So here’s the thing about being a single mother, actor, writer, extrovert sufferer of depression and anxiety, a 30 year old woman and a life long wearer of my heart on my sleeve. It is at times impossible. I mean seriously, take one maybe two of the above and it’s tough, hard even but combine them all together and it can feel like you are trapped in a very small box, that’s locked with the only source of oxygen being monkey farts and who wants that?
*DISCLAIMER – If that’s what you are into you go right ahead – this is a judgement free zone – unless, of course you’re a war mongering, fame hungry pig weasel, masturbating over a divided world with a desperate need for a tan but a hatred of any non white or non penis-bearing human. Then fuck you. I’m judging you.
So back on track. Being all those things is challenging and it can be difficult to stay positive but I try. I try really hard, I have rituals and structures in place to prevent backslides but naturally I’m human and bad days and occasional backslides are inevitable. I’m telling you this because recently I have had a string of bad health, it felt constant and I ended up in hospital on several occasions. It triggered an old enemy of mine, the ‘helpless victim’. The girl that just wants to be looked after and rescued. Now I’m not trivialising or belittling my genuine health concerns but here’s the thing – being in victim mode is destructive in all areas, it becomes a self-fulfilling prophecy. My son didn’t get the mummy he knows and I found myself being more irritable than is acceptable, my friends got put upon, my work practices suffered, my depression bared its ugly teeth as did my anxiety (just before my first audition in a very long time – priceless) and I lost the will be to be independent and strong.
About backslides or falling into old traps; it’s consuming and you often don’t recognise it’s happening until you’ve been living there for a while.
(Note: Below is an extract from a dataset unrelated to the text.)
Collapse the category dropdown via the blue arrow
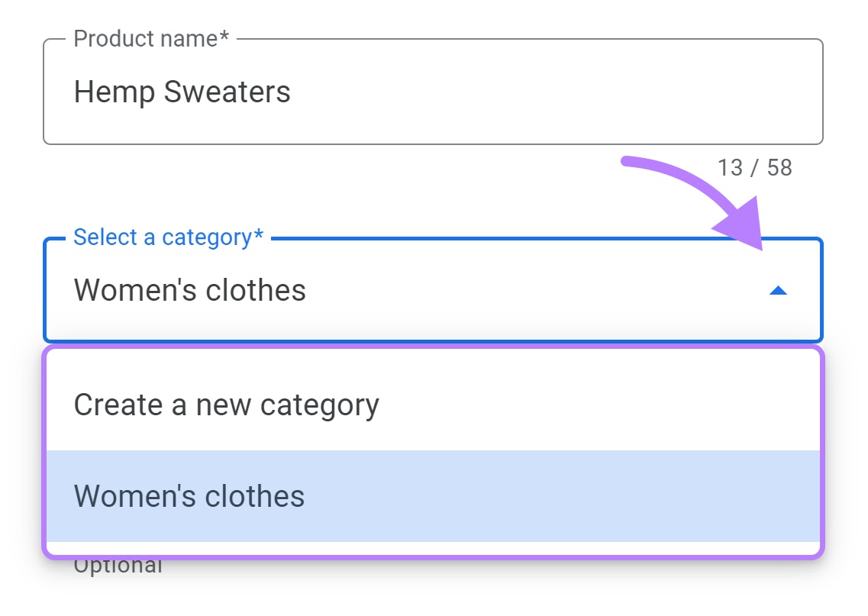This screenshot has height=616, width=868. click(777, 290)
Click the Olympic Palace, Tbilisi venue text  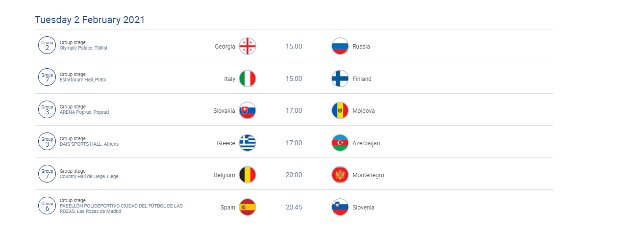pos(83,48)
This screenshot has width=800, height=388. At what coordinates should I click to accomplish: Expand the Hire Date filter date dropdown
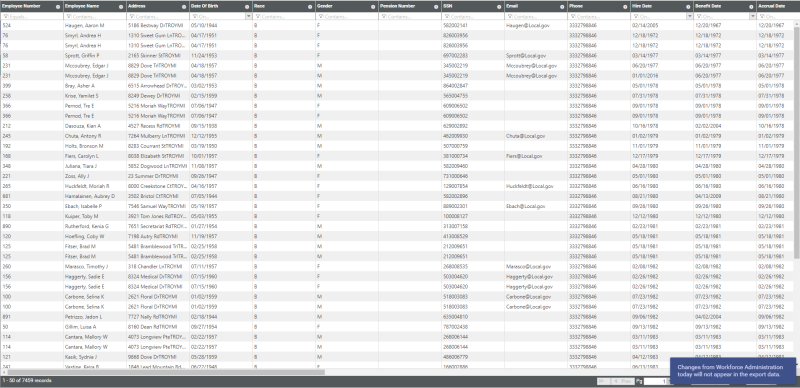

The audition situation was the catalyst for me. I was devastated and filled with shame, so much so that it took me over a day to call my agent and confess my sins. When we spoke I rambled for about a minute telling him what had happened and eventually began to cry. I think I spoke so long because I was scared he would be furious that I’d fucked up. He wasn’t, in fact he was his usual gorgeous self and talked me down off the ledge I had built for myself one brick at a time, we spoke for a minute or so and he suggested I speak to my doctor about beta blockers.
I don’t think I’ll ever forget the feeling I had after we hung up. It was like a weight and fog had been lifted. I saw myself and my situation and understood what had happened. I began to think rationally about what had led to this. Who wouldn’t feel so beat up after being ill for three months while successfully keeping a five year old alive? Who wouldn’t be induced to an anxiety attack after not being on top of their game due to previously mentioned illness when attending their first audition in a long time – even though they had spent two days prepping for it?
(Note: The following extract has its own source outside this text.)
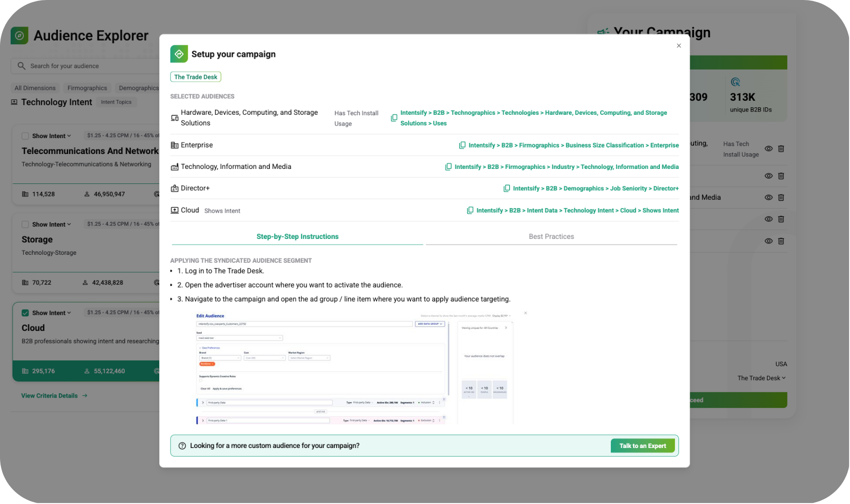
Task: Copy the Enterprise segment path icon
Action: point(462,145)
I think it’s so easy to forget you are not the exception that proves the rule when life can feel overwhelming especially when you suffer with mental health issues.
So, I sat on my sofa after the beautiful words from JBR had been poured into my ear like a magical healing elixir and looked at my situation from a stranger’s perspective and I realised a few things. Firstly I had not failed at life, I had been doing everything in my power at that time to be ready, prepared and sane. I had been very poorly and no one is on top of their game when this happens and lastly, I had to be kind to myself and take steps to continue to do so.
I visited my doctor and was prescribed beta-blockers to take before anxiety inducing ‘events’. They worked. This was a week and a half ago and since then I have had a workshop, an audition and a private screening of a project I worked on all without incident. They didn’t just help with my anxiety but they were able – through stopping the anxiety – to give me a larger understanding of where I am. I realised that for so long I believed so strongly that one day I would believe that I was going to be successful in the different areas of my life, then I realised that day had arrived. I have an incredibly close bond with my son, I’m working on cultivating new and existing relationships, I’m being seen more regularly, I’m working so hard on building all of this so when I grow up I can be the best version of myself. It suddenly felt tangible and this morning when I woke up with a slightly fuzzy head -for slightly fuzzy head, read full blown hangover from the previous night of drinking in which I had to tactically vomit so I could sleep (I don’t get out much) from the previous nights screening, I felt free of it all, I felt confident, it all felt tangible. I believed. I could see it, the path before me the footsteps behind me. I went back to the feeling of being a phoenix (a metaphor I hold onto for strength) but the best part was I felt like me again.
It’s funny because there’s a saying about raising a child, ‘It takes a village’ but I think it also applies to being human – it takes a god damn village and I am so privileged to have in my village, a child to keep me playful, a family to keep me grounded, friends to keep me sane, an agent to keep me inspired and a phoenix to light up the darkness.